Tenho visto bandeiras nos mais inusitados lugares, até na torre da igreja. Acho que o Padre aprecia futebol. E finalmente somos lembrados por esse glorioso esporte de que não distingo, por mais que me esforce, um penalty de um escanteio, de que somos brasileiros. Não consigo também me inteirar quando usam essa linguagem futebolística para explicar fatos do cotidiano. Por isso talvez me sinta como uma estranha no ninho ou melhor no gramado. E também um certo incômodo por não entender as cifras milionárias que envolvem essa atividade de que sequer levanta a minha torcida.
Confesso que estive duas vezes em campo por dever de tia e mãe. A primeira para levar meu sobrinho num treino do São Paulo, a segunda para acompanhar o João. Sai como entrei: "desemocionada". Mas os meninos gostaram então ... voilá.
O ufanismo pátrio me faz lembrar dos tempos em que comemorávamos a Semana da Pátria. Fitinhas eram distribuidas nos postos de gasolina para serem amarradas nas antenas dos carros, com a velocidade tremulavam frenéticas por esse país que vai para frente. Aulas eram suprimidas para que aprendêssemos marchar. A fanfarra se afinava toda, desfilávamos de balizas com botas de Cresan pretas, emprestadas por uma colega de escola. Entre marcha e acrobacias seguíamos por palanques de autoridades de quepes, enquanto ouvia dos adultos que não podia falar de política em casa. As notícias chegavam de São Paulo, através da única tia estudante da USP e moradora do CRUSP, que acabou se tornando minha alter ego.
E assim, fomos aprendendo por onde é que a banda toca. Agora o rítmo mudou e toca-se pagode mesmo, misturado com cerveja que patrocina esporte - outra coisa que também não consigo entender..!
Copa ou não Copa essa não é mais a questão. Todo mundo já falou, falou, falo também. A Arena de Manaus com capacidade para 44 mil pessoas, que levou quatro anos para ser concluída, dada a "complexidade" da obra, custou "oficialmente" mais de 700 milhões de reais, vai receber quatro partidas pela Copa. Parece que por lá, como aqui no meu caso, não existe tanto fanatismo assim pelo futebol. O público pagante foi inferior a 500 pessoas por jogo no último campeonato e nunca reuniu mais de 3.00 pessoas por partida em dia de público record. A questão que se levantou foi: qual seria a utilidade de um estádio dessas proporções, terminada a Copa???? Autoridades chegaram a sugerir que o apoteótico estádio que nunca mais vai lotar, faça-se dali um presidio. Aí sim fácil de lotar tendo-se em vista o defict de vagas nas penitenciárias.

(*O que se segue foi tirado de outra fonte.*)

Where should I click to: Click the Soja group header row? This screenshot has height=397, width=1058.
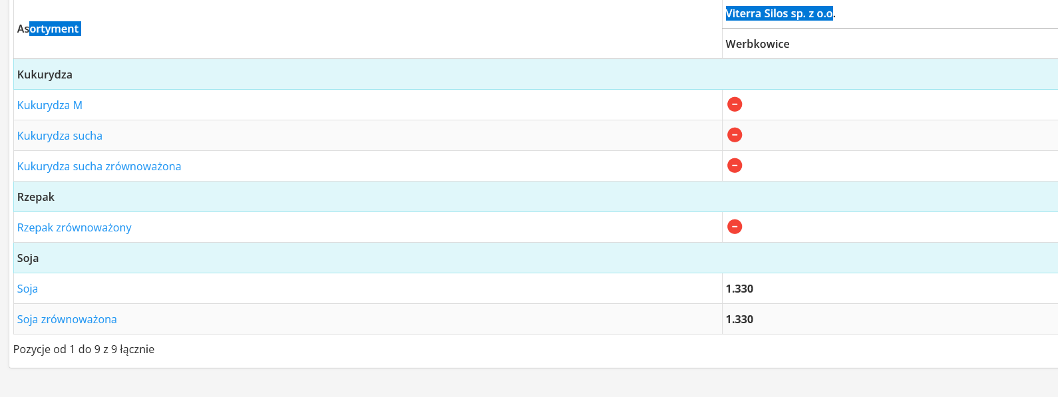[28, 258]
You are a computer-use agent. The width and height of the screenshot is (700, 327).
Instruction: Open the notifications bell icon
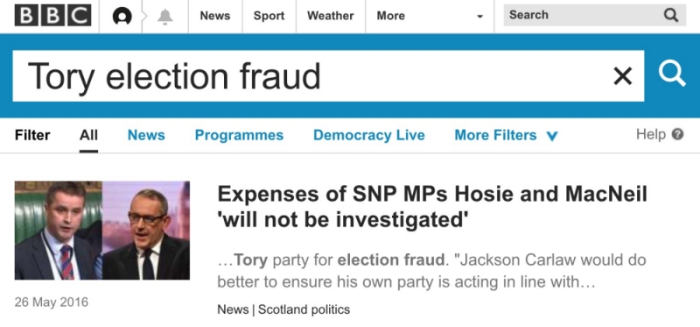(x=165, y=17)
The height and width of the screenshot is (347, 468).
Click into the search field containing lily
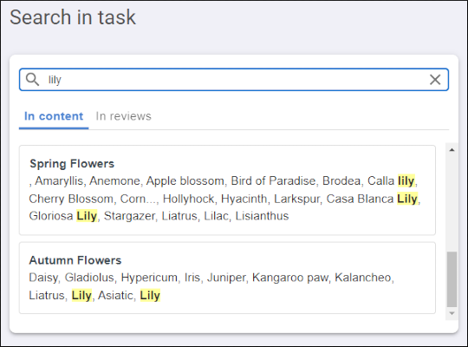pos(234,80)
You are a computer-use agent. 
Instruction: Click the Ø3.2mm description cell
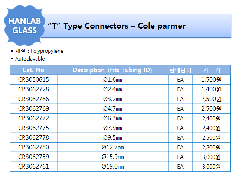113,99
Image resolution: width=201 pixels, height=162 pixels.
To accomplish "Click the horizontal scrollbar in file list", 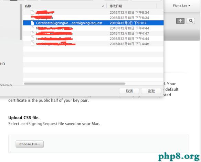I will click(75, 84).
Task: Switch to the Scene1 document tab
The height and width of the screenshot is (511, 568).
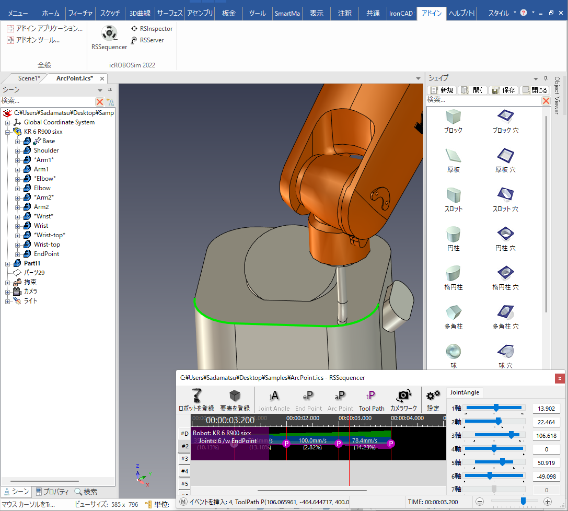Action: point(29,78)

Se as autoridades me ouvissem, gostaria de sugerir que os mega estádios se transformassem em bibliotecas depois da Copa. Quem sabe um povo pensante por força que a boa leitura tem, possa decidir ser uma nação que se vista de verde e amarelo todos os dias do ano. Mas é claro que esse meu desejo é só uma bola na trave. Ou uma tremenda de uma bola fora.